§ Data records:
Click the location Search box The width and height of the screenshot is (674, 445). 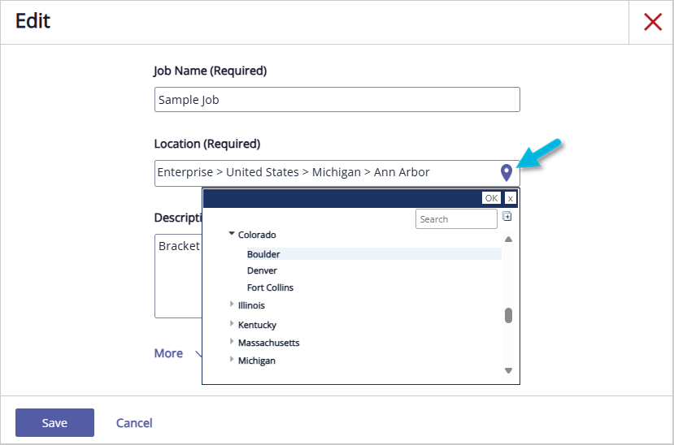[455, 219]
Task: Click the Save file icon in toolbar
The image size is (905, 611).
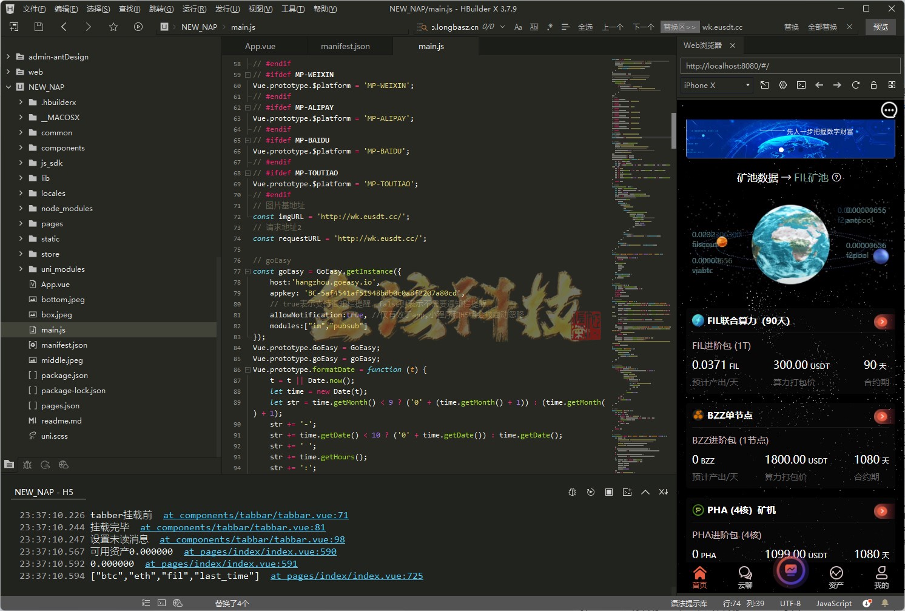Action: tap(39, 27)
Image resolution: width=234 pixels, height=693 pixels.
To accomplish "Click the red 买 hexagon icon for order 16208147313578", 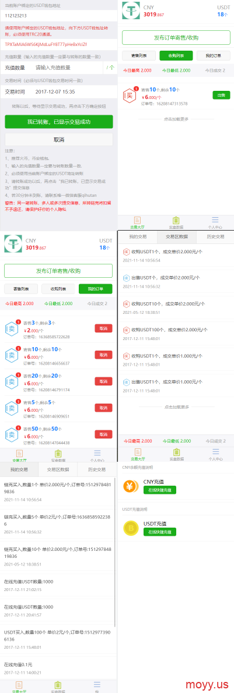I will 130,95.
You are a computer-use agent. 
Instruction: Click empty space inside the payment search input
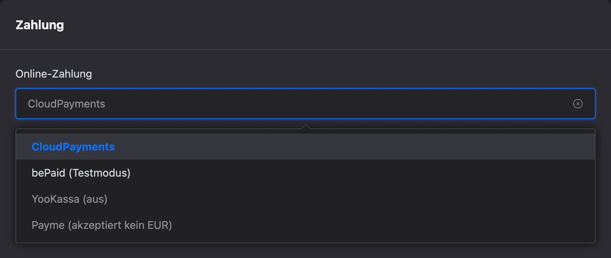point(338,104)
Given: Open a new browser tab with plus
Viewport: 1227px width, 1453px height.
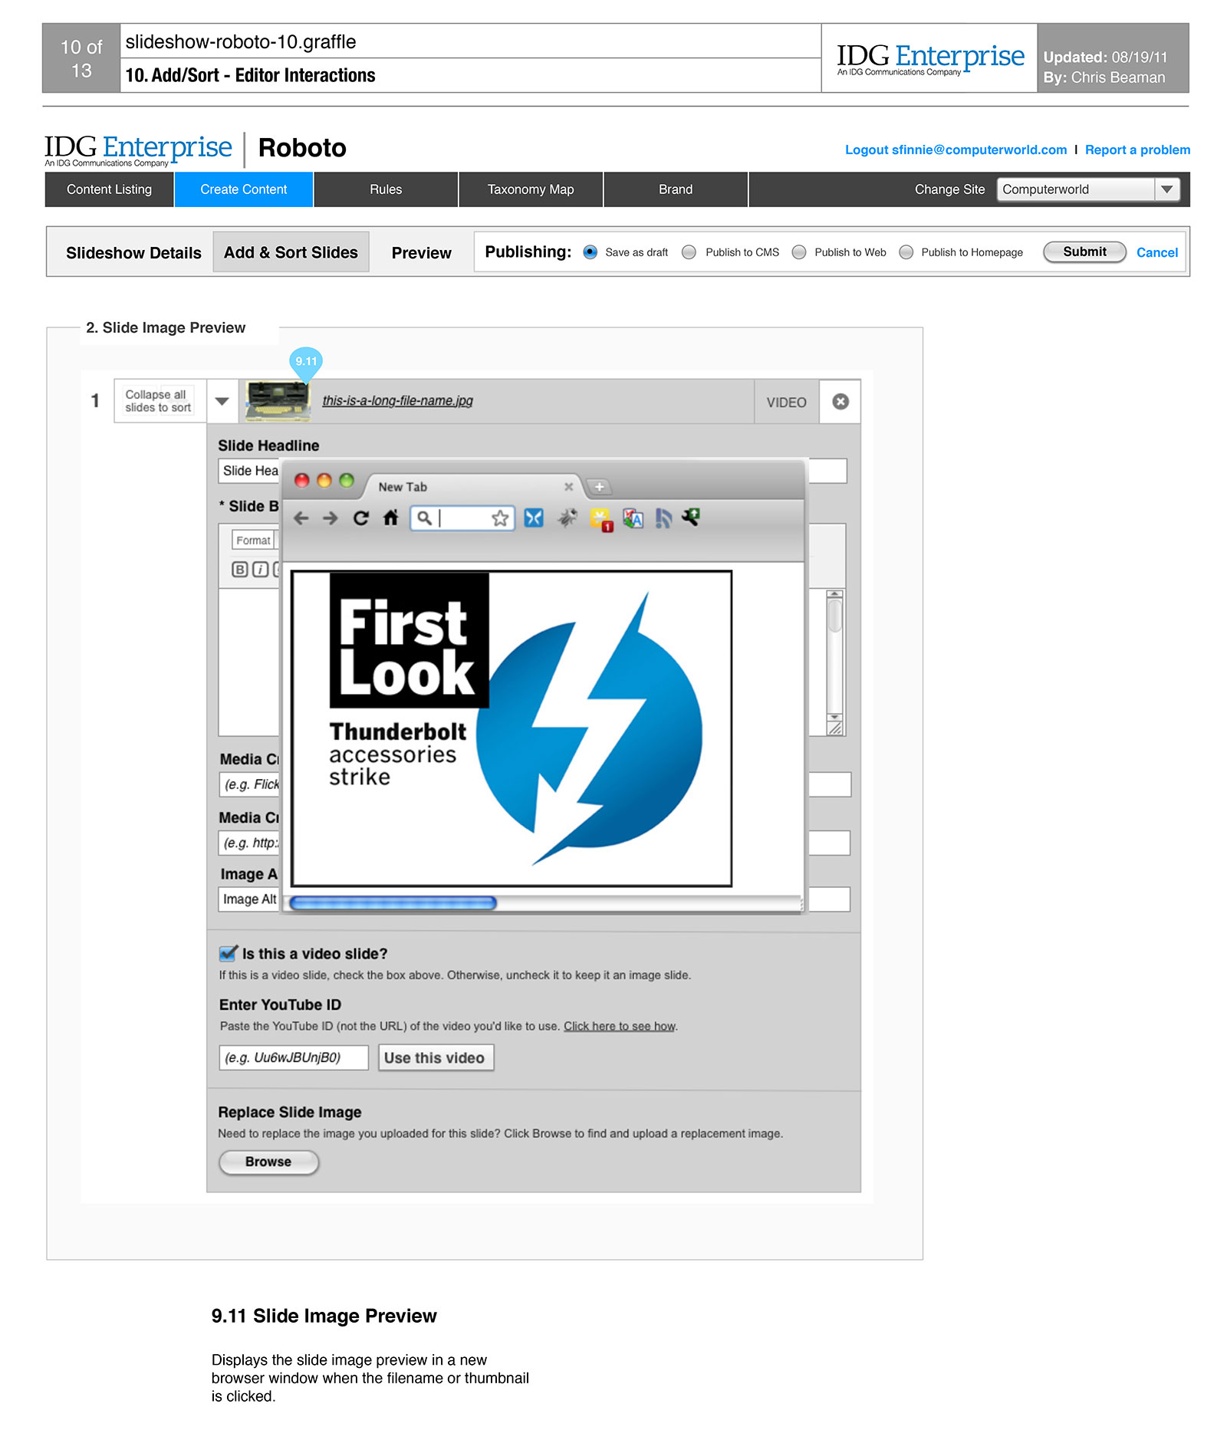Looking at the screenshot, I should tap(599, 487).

...

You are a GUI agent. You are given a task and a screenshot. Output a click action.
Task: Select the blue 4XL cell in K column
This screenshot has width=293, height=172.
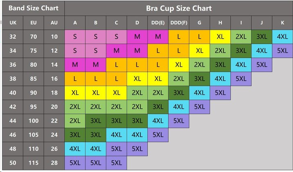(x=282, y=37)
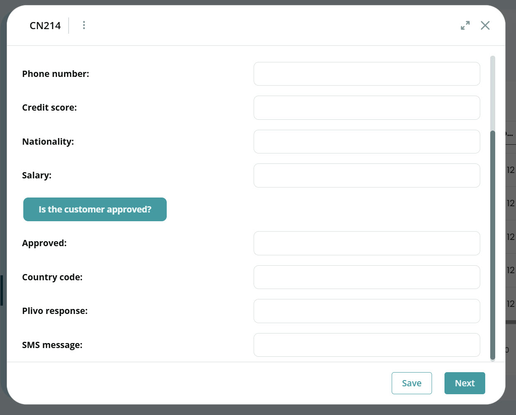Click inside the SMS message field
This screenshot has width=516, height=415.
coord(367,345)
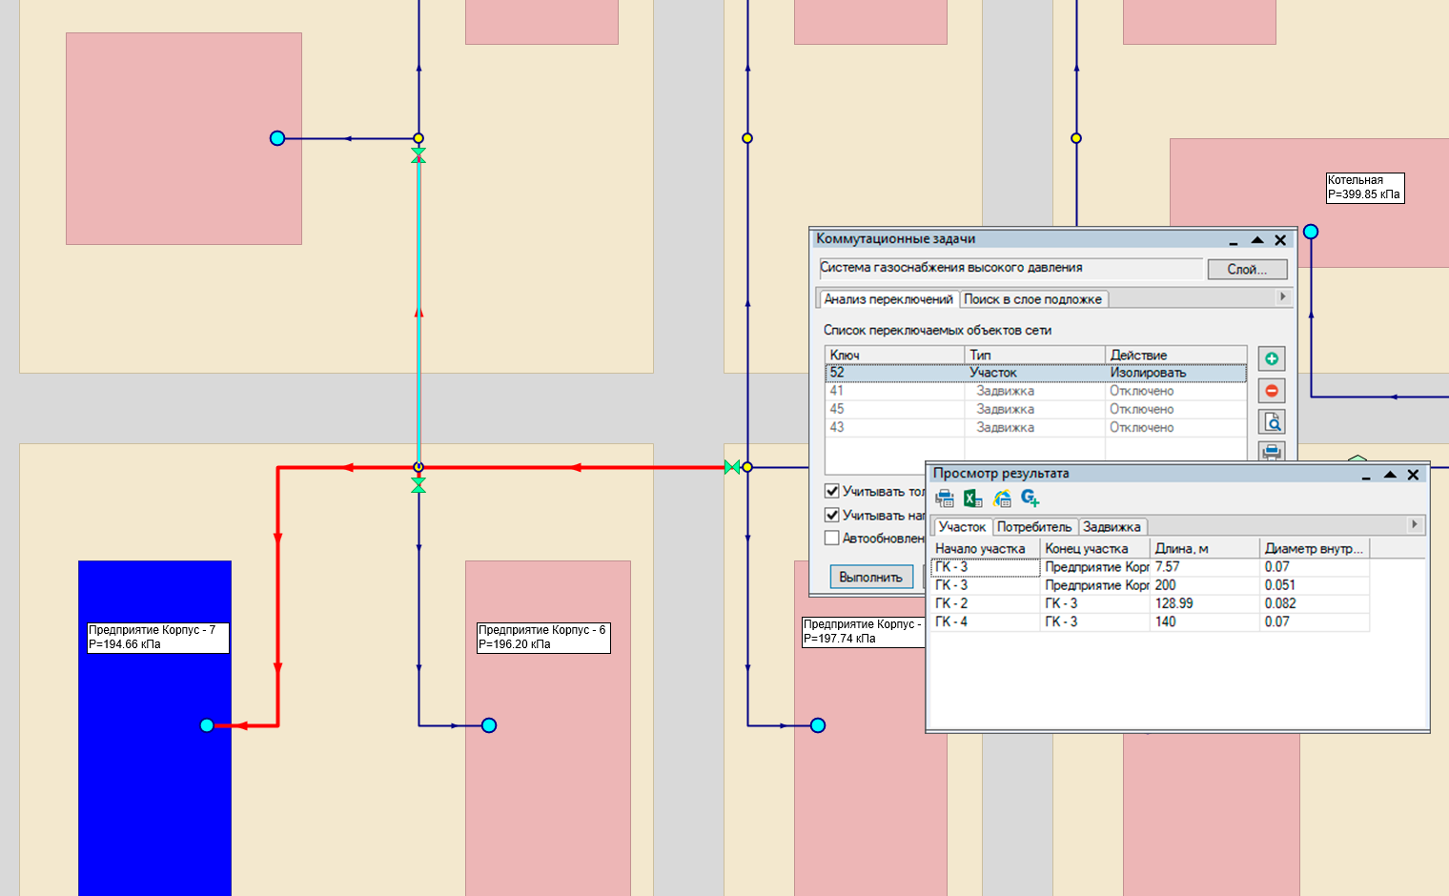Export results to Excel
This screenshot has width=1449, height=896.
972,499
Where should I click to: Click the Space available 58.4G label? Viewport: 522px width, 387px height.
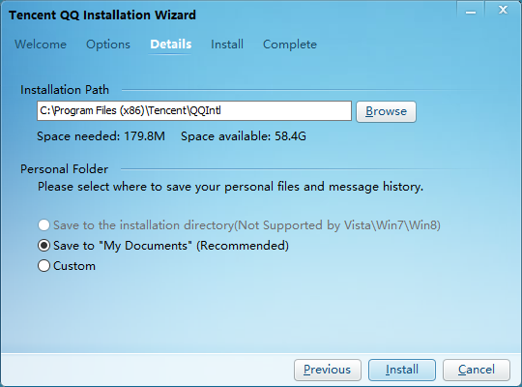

§ Assignment:
Look through the entries above. Copy each line in which the string "agent" occurs.

§ Response for this exercise:
You are a computer-use agent. 
You are a GUI agent. You are given a task and a screenshot. Output a click action.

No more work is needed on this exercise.